The artifacts – including a shoe brush, straight razor and pipe – are the first to be specifically linked to Murdoch, who gained notoriety after James Cameron’s polemical portrayal of him in the 1997 blockbuster movie Titanic.
In the film, Murdoch accepts bribes, kills two people trying to get on lifeboats and shoots himself in desperation as the ship sinks. Historical accounts, however, say Murdoch gave the order to try to avoid a collision and acted selflessly to get passengers on lifeboats.
“This will bring Murdoch back front and center to the tragedy,” said Bill Sauder, who manages Titanic research for RMS Titanic Inc. The company oversees the artifacts, and an exhibit opens Friday at Premier Exhibitions in Atlanta.
The movie created a furor when it came out. Murdoch’s extended family and people from his hometown of Dalbeattie, Scotland, were angered. They asked that movie credits be amended when the video version of the film was released.
The studio, 20th Century Fox, refused. Executives said the movie was never intended to be a reflection of real events, and that Murdoch was portrayed as a hero because he saved many lives before taking his own. Eventually, the studio issued a personal apology and made a contribution to an annual Murdoch memorial prize that Dalbeattie High School had given out since 1912, the year the Titanic sank.
Attempts to find Murdoch’s extended family were unsuccessful.
“There was no controversy about Murdoch shooting himself until the movie came out,” said Lee W. Merideth, a Titanic expert and author of 1912 Facts About Titanic. “Cameron took a lot of liberties, and that’s why historians don’t like the movie.”
Controversy aside, Merideth said the artifacts will help viewers make a personal connection to an important historical figure.
“If that is his pipe, that means he smoked it at one time,” said Merideth. “All this stuff belonged to somebody.”
Recovering artifacts from the depths of the North Atlantic is painstaking work. Teams are only allowed to gather material from what is known as the “debris field,” an area outside the actual ship; by court order, artifacts can’t be taken from inside the vessel, which broke into two pieces when it sank.
The Murdoch items are part of some 5,500 artifacts that are being auctioned as one lot and include: clothing, fine china, gold coins, silverware and “The Big Piece” – a 17-ton section of the Titanic’s hull. Many of the artifacts are part of a handful of exhibits around the United States and one in Singapore.
The winning bid will be announced April 11. The collection was appraised in 2007 at $189 million, and the public company decided to auction the collection in response to shareholders’ wishes.
Connecting items to owners is often impossible. Researchers have only been able to link a handful of passengers or crew members directly to artifacts, usually with items like suitcases, trunks or wallets. The Murdoch artifacts were found in 2000, but just recently linked to the former officer.

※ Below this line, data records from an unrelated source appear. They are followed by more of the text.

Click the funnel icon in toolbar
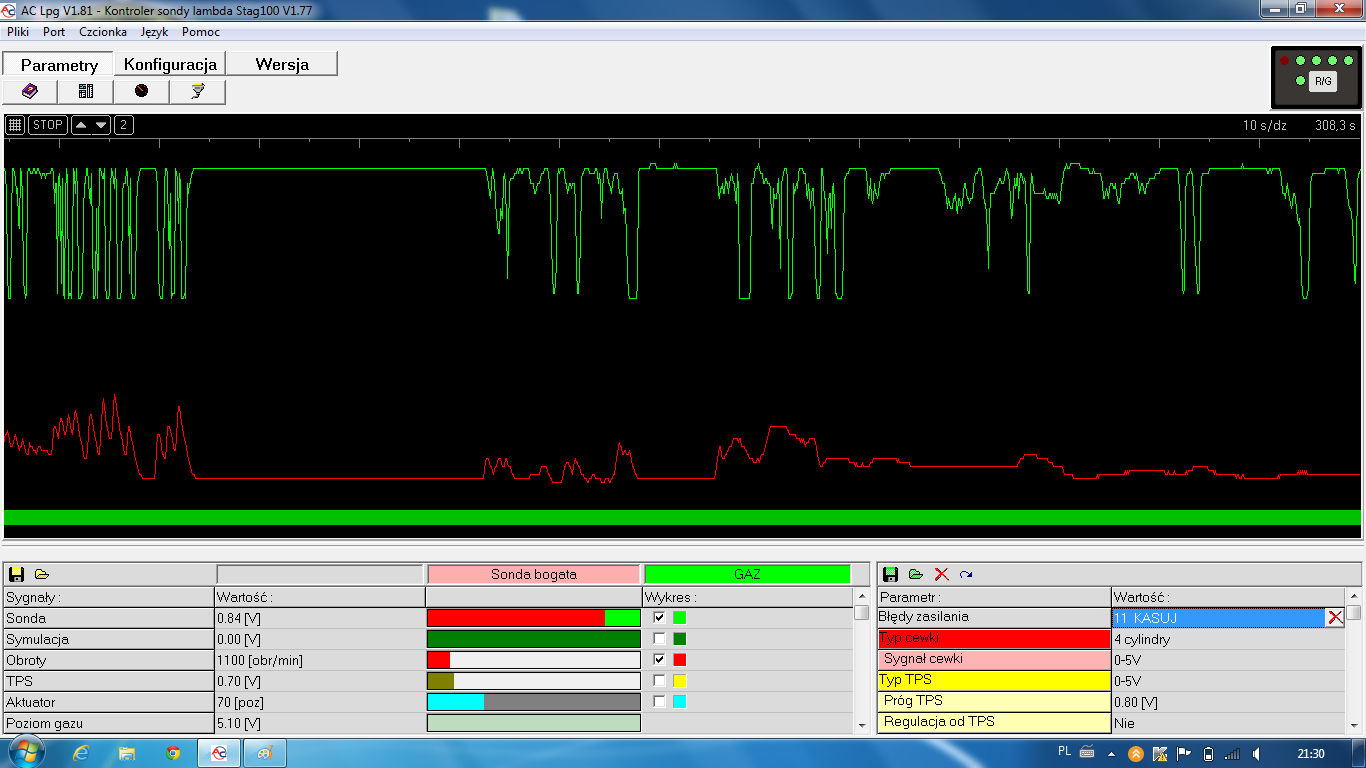 [197, 91]
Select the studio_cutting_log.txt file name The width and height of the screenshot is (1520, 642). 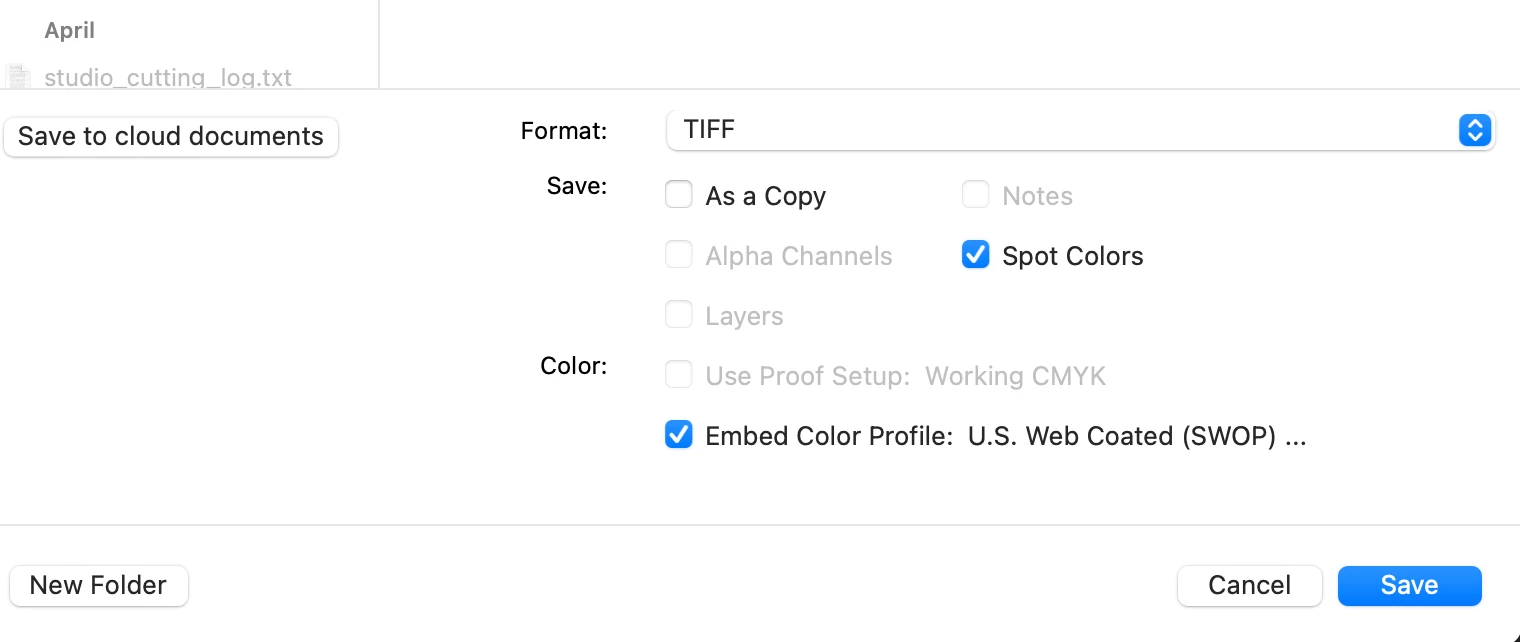(168, 77)
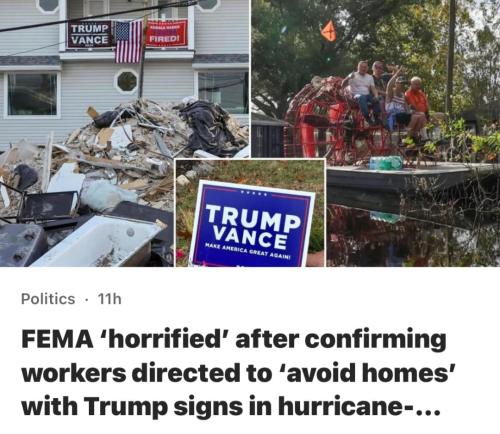Viewport: 500px width, 434px height.
Task: Open the center Trump Vance yard sign photo
Action: (x=250, y=213)
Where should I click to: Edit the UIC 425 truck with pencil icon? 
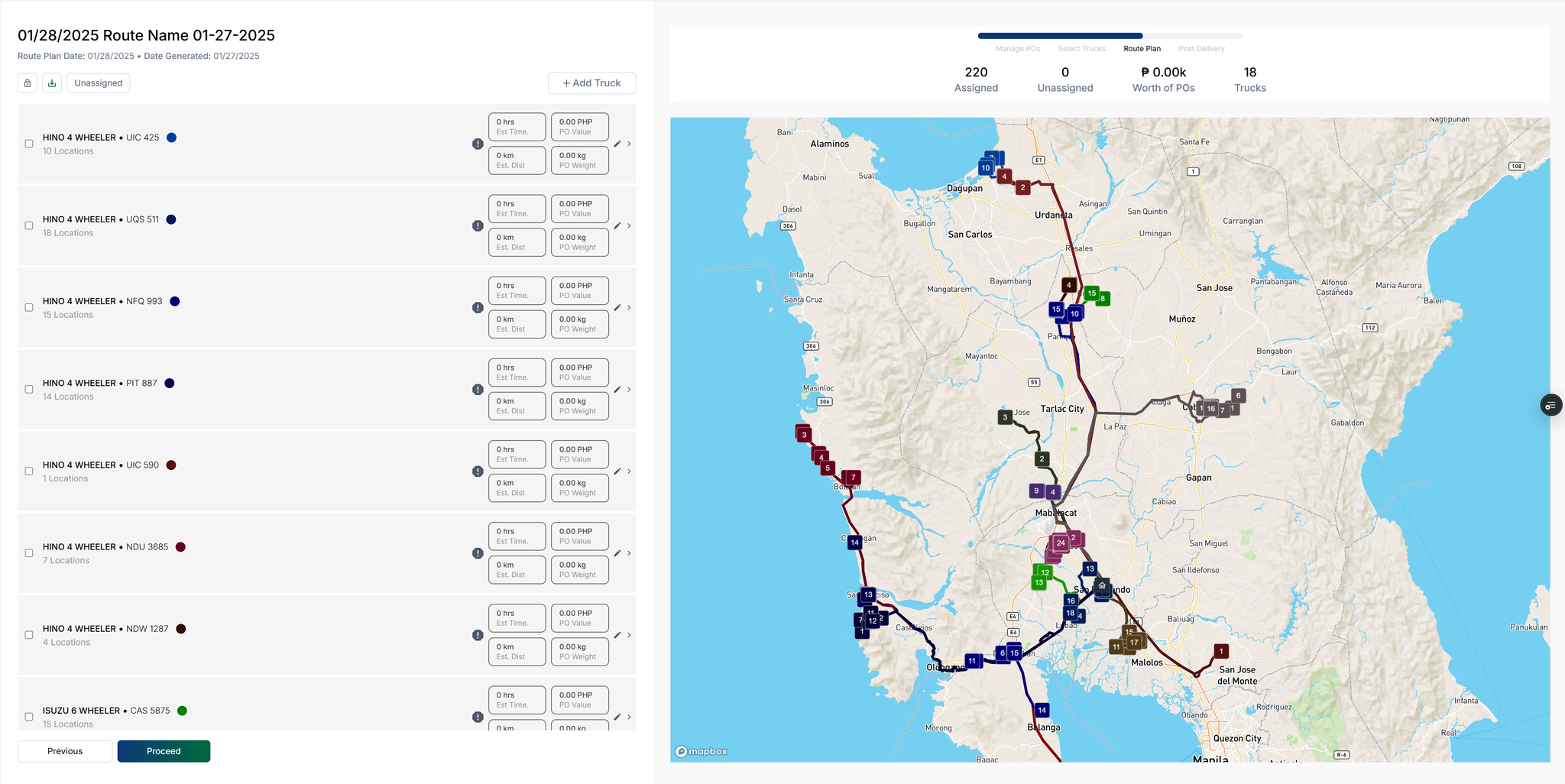(617, 144)
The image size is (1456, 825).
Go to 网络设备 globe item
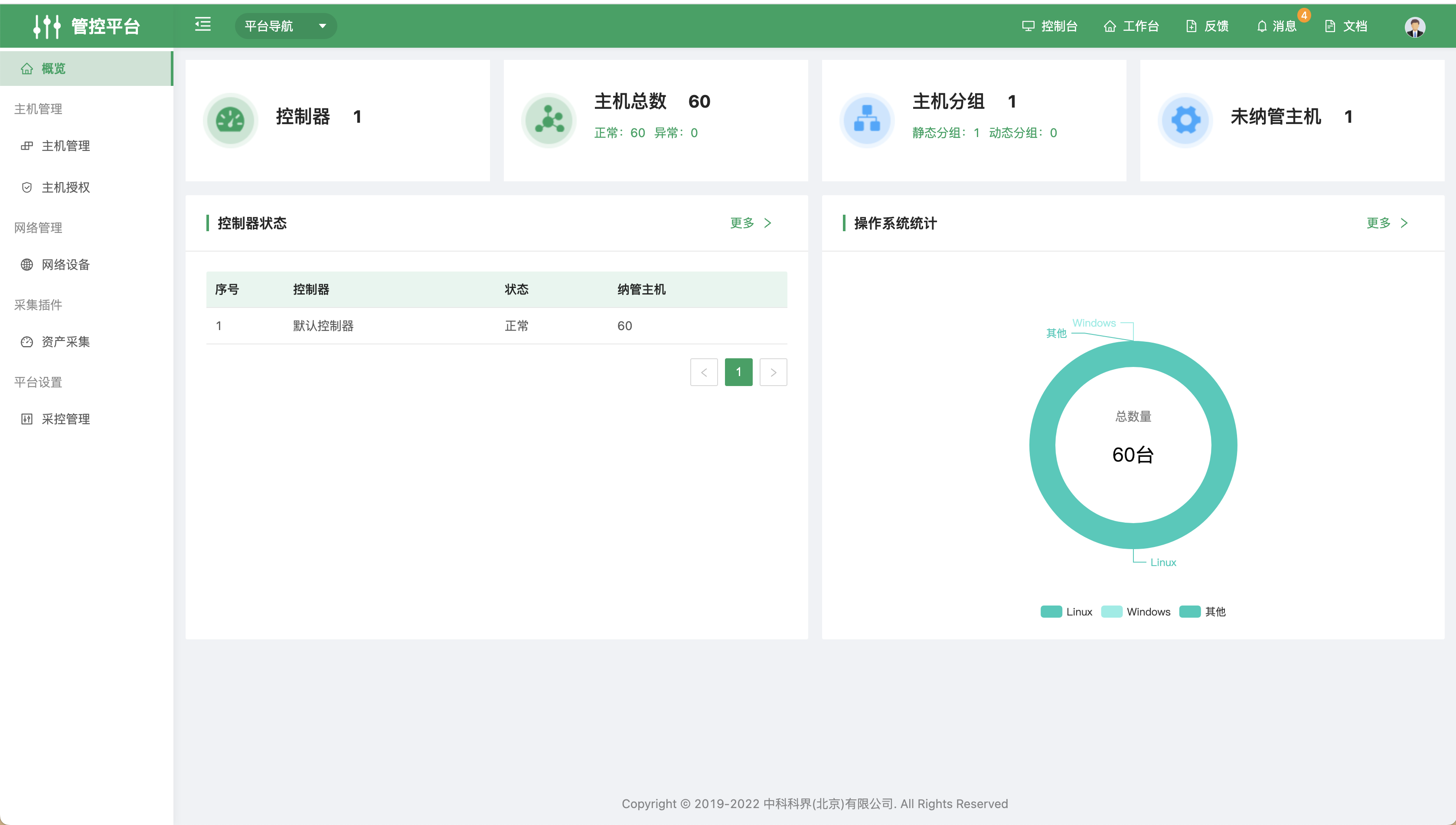tap(86, 265)
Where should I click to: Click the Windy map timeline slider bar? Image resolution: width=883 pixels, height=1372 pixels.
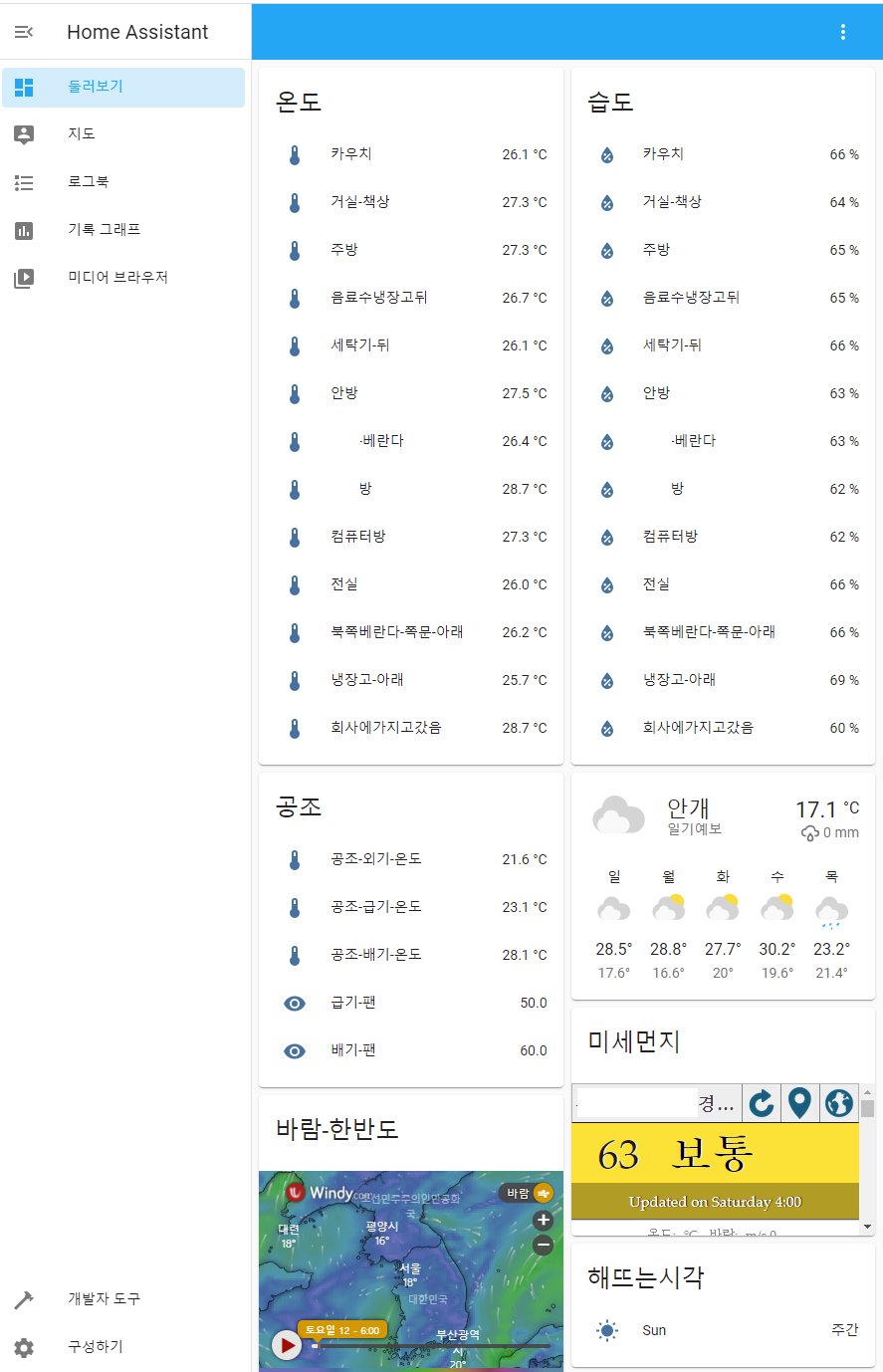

The central clue came with the initials “W.M.” embossed on a toiletry kit, said Alexandra Klingelhofer, Premier’s vice president of collections.
Some of the items inside the toiletry kit, like a button, the razor and long-johns, would seem to belong to Murdoch. Officers were given uniforms, but had to buy their own buttons, making easily-accessible spares necessary, said Klingelhofer. And while early in his life Murdoch wore a beard, he began shaving it after marrying, she said.
Officers and crew members often had several pairs of long-johns, necessary for frigid overnight watch shifts.
The items “bring you face to face with things that belonged to a man so integral to the story,” said Klingelhofer.
The items are displayed together on a table under glass. While the long-johns and toilet kit are faded and have holes, the button sparkles, and the pipe and brush appear in good enough condition to be used today, extraordinary considering they spent 88 years in the ocean.
Behind the case is a portrait of Murdoch, along with blurbs about his upbringing and attempts to skirt the iceberg.
“He did what an officer should do,” said Klingelhofer. “He followed orders and got people into the lifeboats, and I think that tells you something about the man himself.”